# YOUR Top 10 Reasons for Your Favorite Breeds!



## Cedar Point Kikos (Oct 16, 2013)

You know those posts you run across on the web? Top 10 or Top 5 reasons to get ____ breed of goat?

Well, I thought it would be fun for us ( and helpful to newbies ) to make our own lists like that!

*Rules are:*
1) List your breed 
2) List your reasons why you like that breed, what's great about it, etc
3) You can also add things to watch out for with that particular breed (i.e. Nubians can be loud, etc)
4) It doesn't matter if your breed (s) are already listed! 
5) Have Fun 

You can also list your "Dream" breed - you know, the one you would really like to get, but can't right now? List that one and why you'd like it!
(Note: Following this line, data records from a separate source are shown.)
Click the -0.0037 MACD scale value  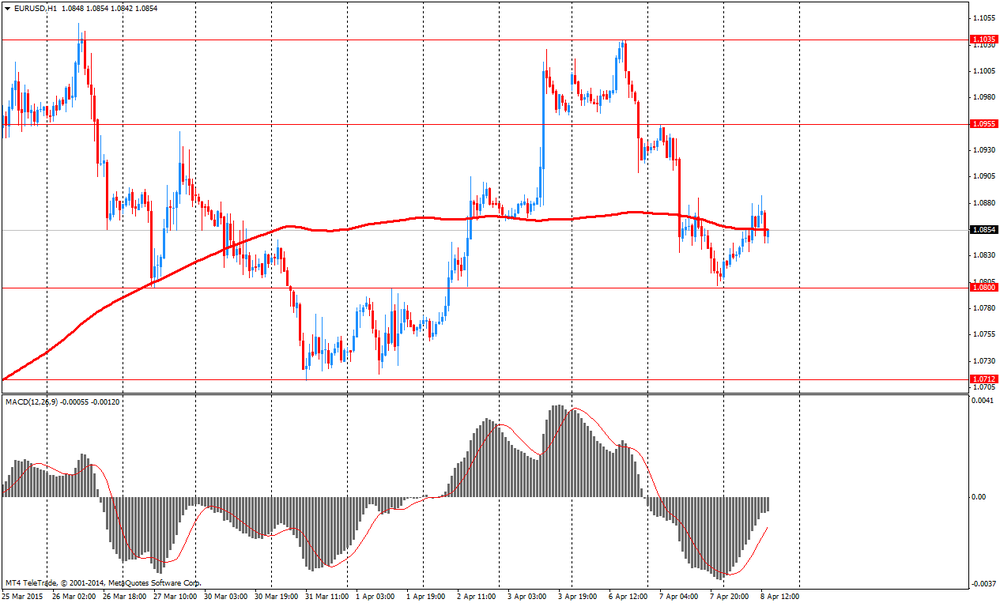pos(982,583)
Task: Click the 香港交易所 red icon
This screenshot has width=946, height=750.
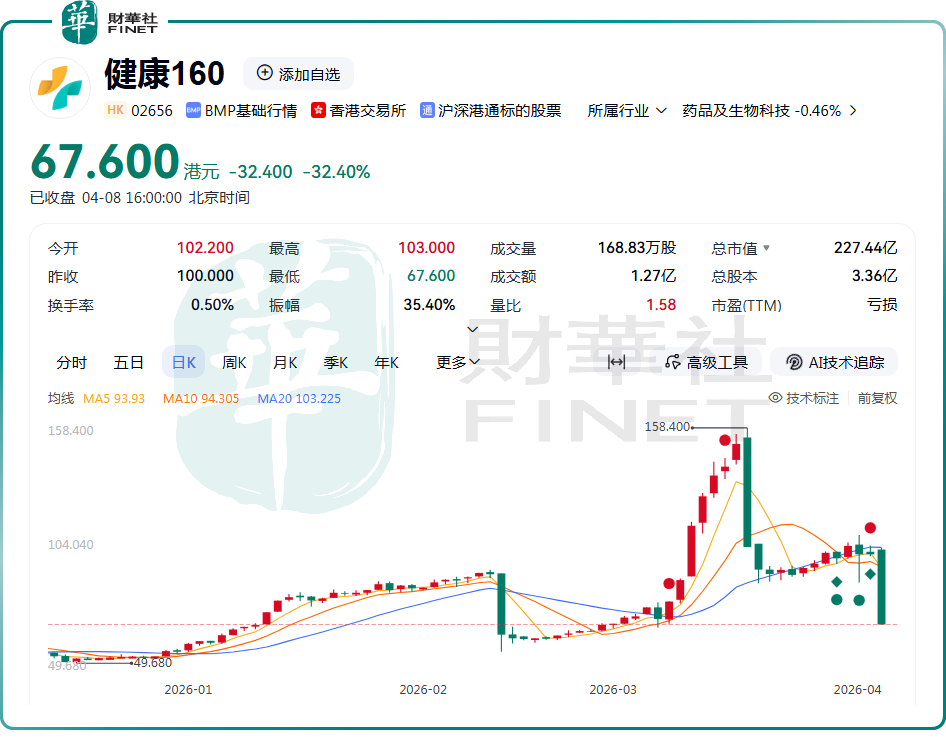Action: coord(319,111)
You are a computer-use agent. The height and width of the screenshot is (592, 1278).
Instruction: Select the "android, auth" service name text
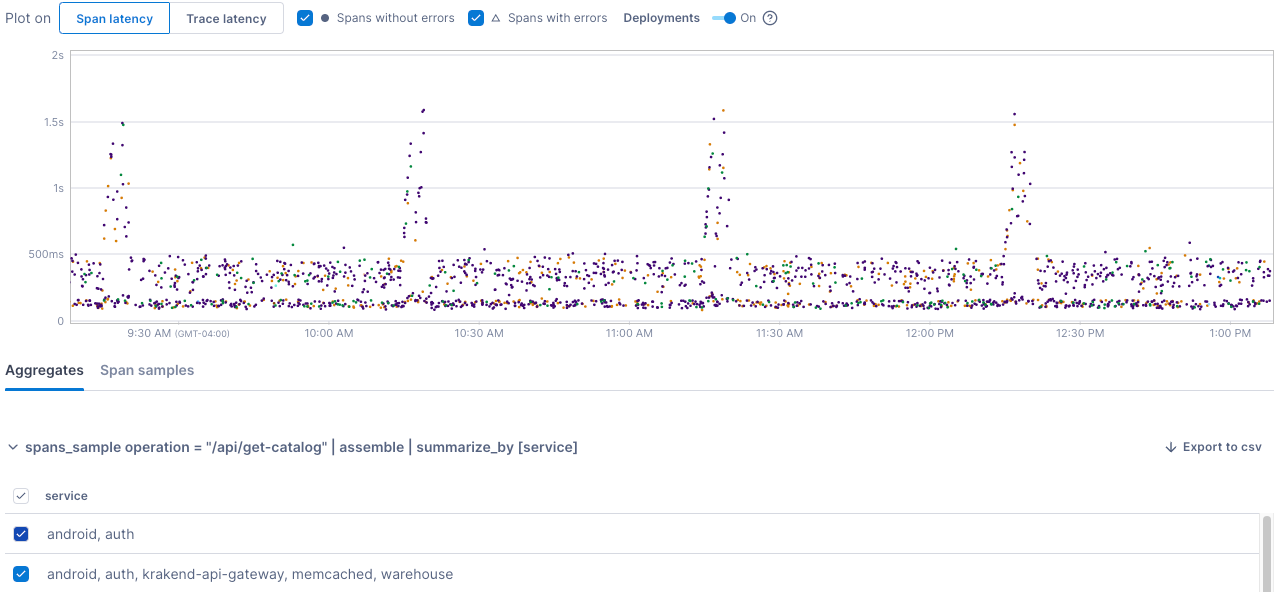click(90, 534)
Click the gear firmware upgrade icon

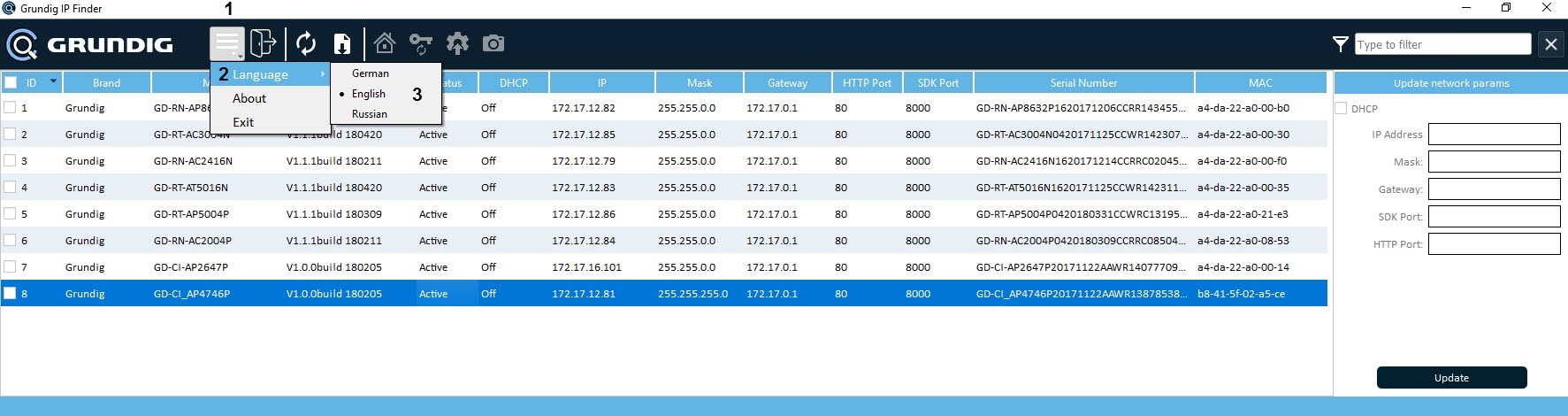[457, 42]
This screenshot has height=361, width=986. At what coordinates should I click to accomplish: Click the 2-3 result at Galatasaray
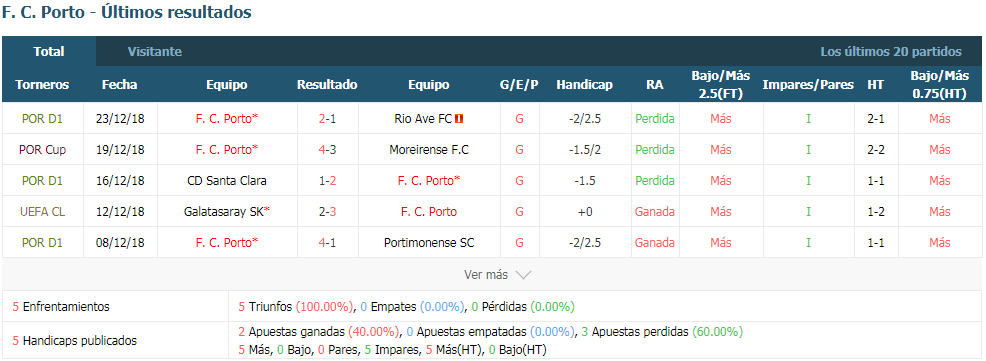point(327,211)
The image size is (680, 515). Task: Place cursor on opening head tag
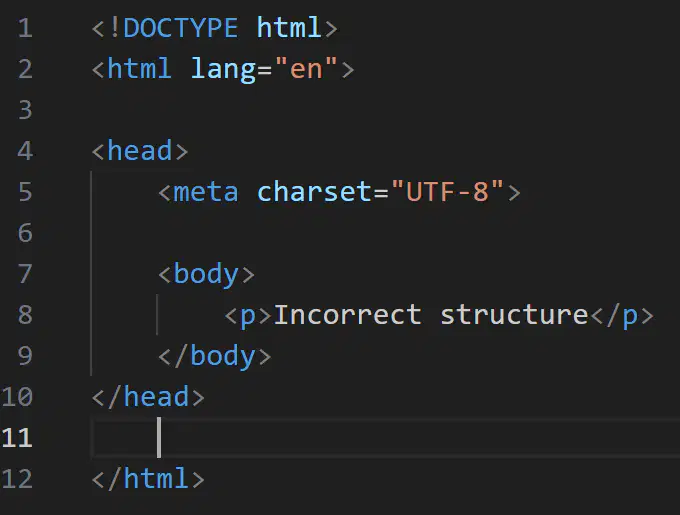pyautogui.click(x=140, y=151)
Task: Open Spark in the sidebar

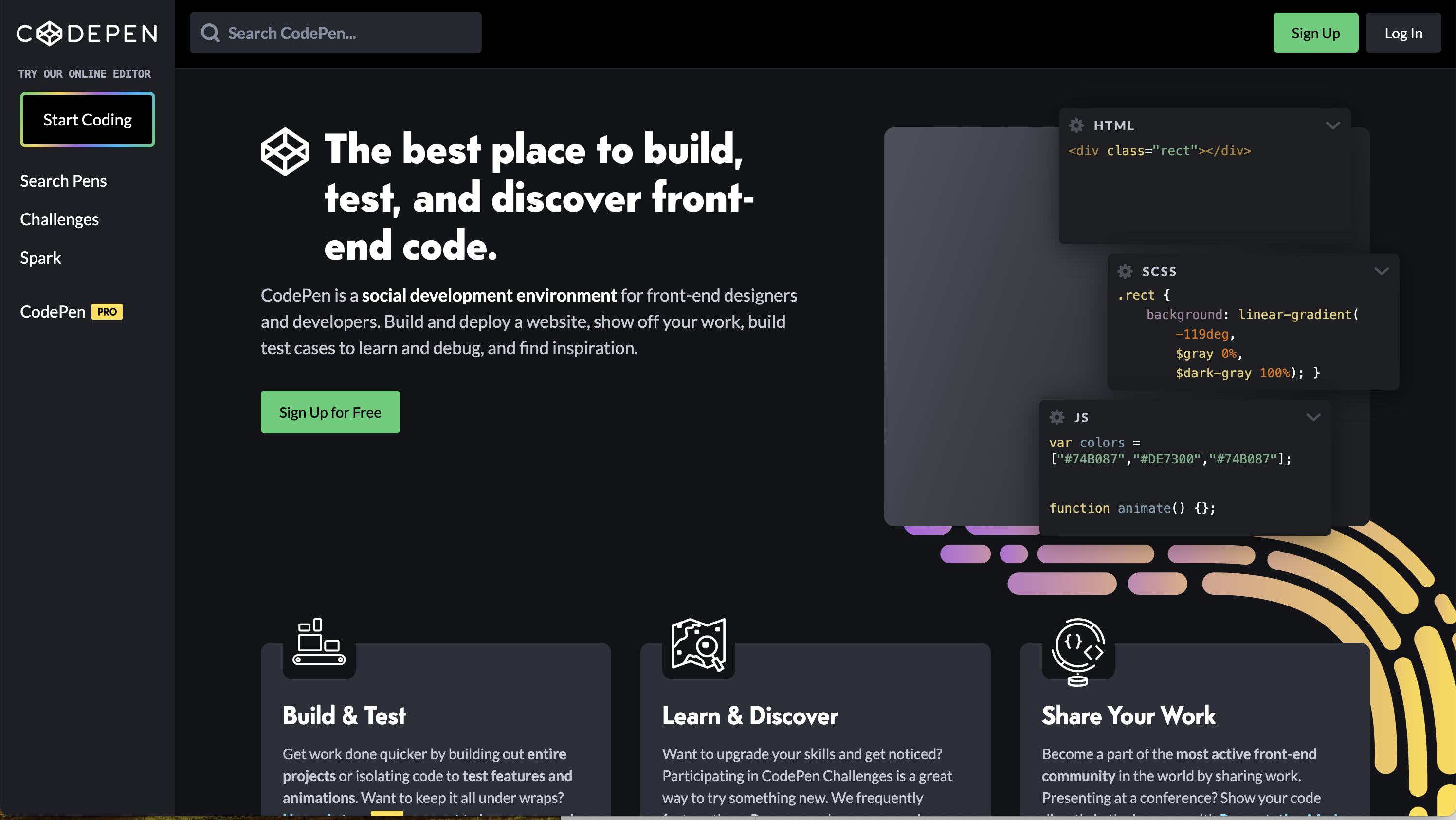Action: click(x=40, y=257)
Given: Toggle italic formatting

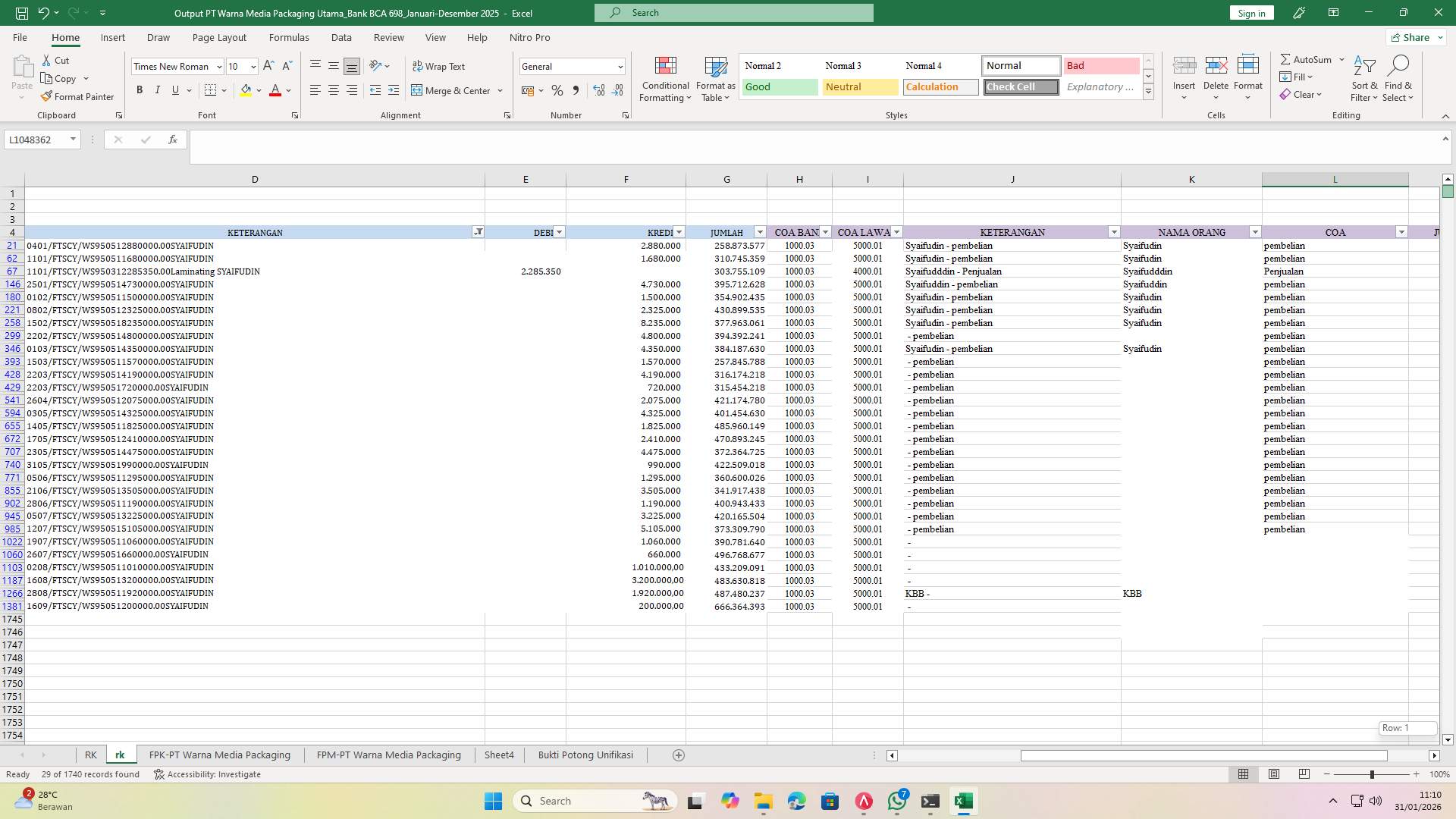Looking at the screenshot, I should (157, 89).

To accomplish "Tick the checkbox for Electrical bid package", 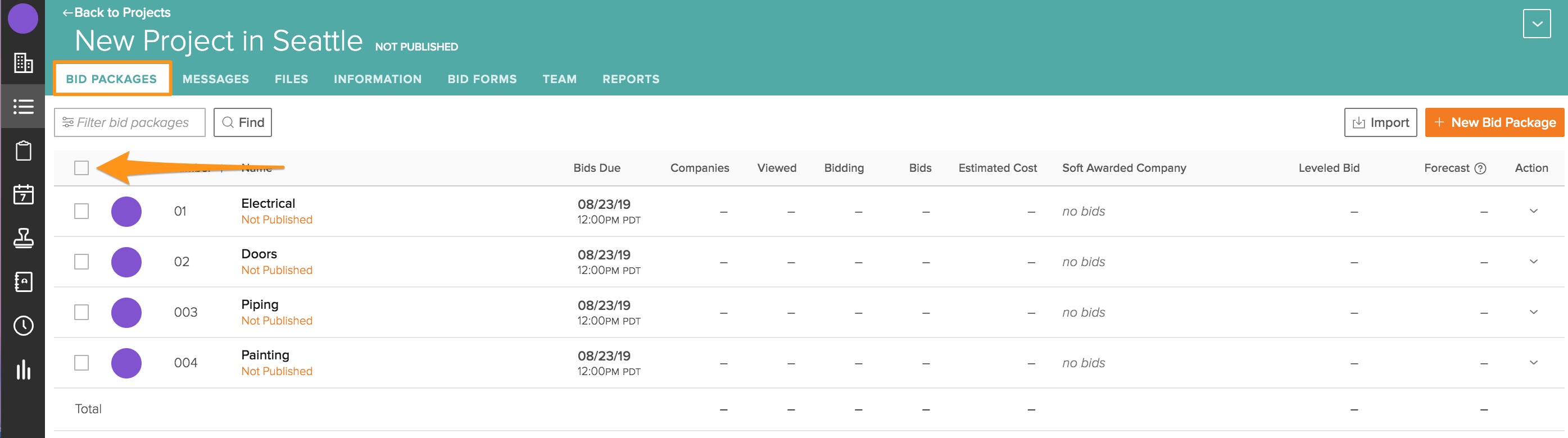I will tap(81, 211).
P.S. I'll post mine in a bit


----------



## goatblessings (Jan 6, 2015)

What a fun idea!!! OK so here it goes!

Nubians.

5. Those darling floppy ears - who can resist? Lots of colors for variety.

4. They are bigger, so I can see them without my glasses and they don't squink though the small gaps in the fence.

3. They are all so loving and sweet and love their momma (me!)

2. LOTS of sweet, delicious milk that can be made into great stuff.

1. Vocal when they see me. I know right away if anyone is "off", in trouble, or feeling the "lovin" season coming on.


----------



## MylieD (Sep 16, 2013)

Mini Lamanchas

1) Cute little nubby ears.
2) They stay small.
3) Lots of color variety and/or blue eyes.
4) Sweet as can be.
5) Not very noisy.


----------



## Cedar Point Kikos (Oct 16, 2013)

goatblessings said:


> .... 4. They are bigger, so i can see them without my glasses...


:rofl:


----------



## ShireRidgeFarm (Sep 24, 2015)

Nigerian Dwarves 

1) Sweet personalities
2) Playful - they love to climb!
3) Colorful coats and eyes 
4) Delicious milk
5) Small, easy-to-handle size


----------



## Cedar Point Kikos (Oct 16, 2013)

Kikos:
1) Sweet, friendly personalities
2) Super easy to care for
3) Don't need grain/frequent deworming/hoof trimming
4) Do great on only bush
5) Lots of color ( if you get the right goats )
6) Great moms
7) Super easy kidders
8) Fast growing
9) Medium size ( at least my does are...bucks tend to get fairly big )
10) Can be milked & used for meat

Nigerian Dwarfs are my dream  Because:
1) They're small
2) And SOOO cute
3) A very small amount of goat to teach to the milk stand 
4) They sell well
5) Lots of colorhttp://www.thegoatspot.net//www.pinterest.com/pin/create/extension/


----------



## AncientBlue (Dec 21, 2014)

Nigerian Dwarfs are what I have.

1) Big personalities. They take on a personality and you know who is who.
2) Rich and creamy milk
3) They don't go through nearly the amount of hay I thought
4) Incredibly cute
5) Good moms
6) Incredibly entertaining to watch from the porch.


----------



## NyGoatMom (Jan 26, 2013)

Nubians

1. They are friendly
2. They are amazing looking with moonspots! 
3. They have delicious creamy, high butterfat milk
4. They have adorable floppy ears
5.They give a decent amount of milk
6. They have lots of personality

Cons
1. They are loud
2. They are loud and finally...
3. They are loud :lol:

If I had a farm with lots of land I would get Kikos...just love,love,love the look of them


----------



## goatblessings (Jan 6, 2015)

Cons...
1. They are loud
2. They are loud and finally...
3. They are loud 

:laugh:
(Sorry NYGoat mom - this is your quote and don't know how to do it right!)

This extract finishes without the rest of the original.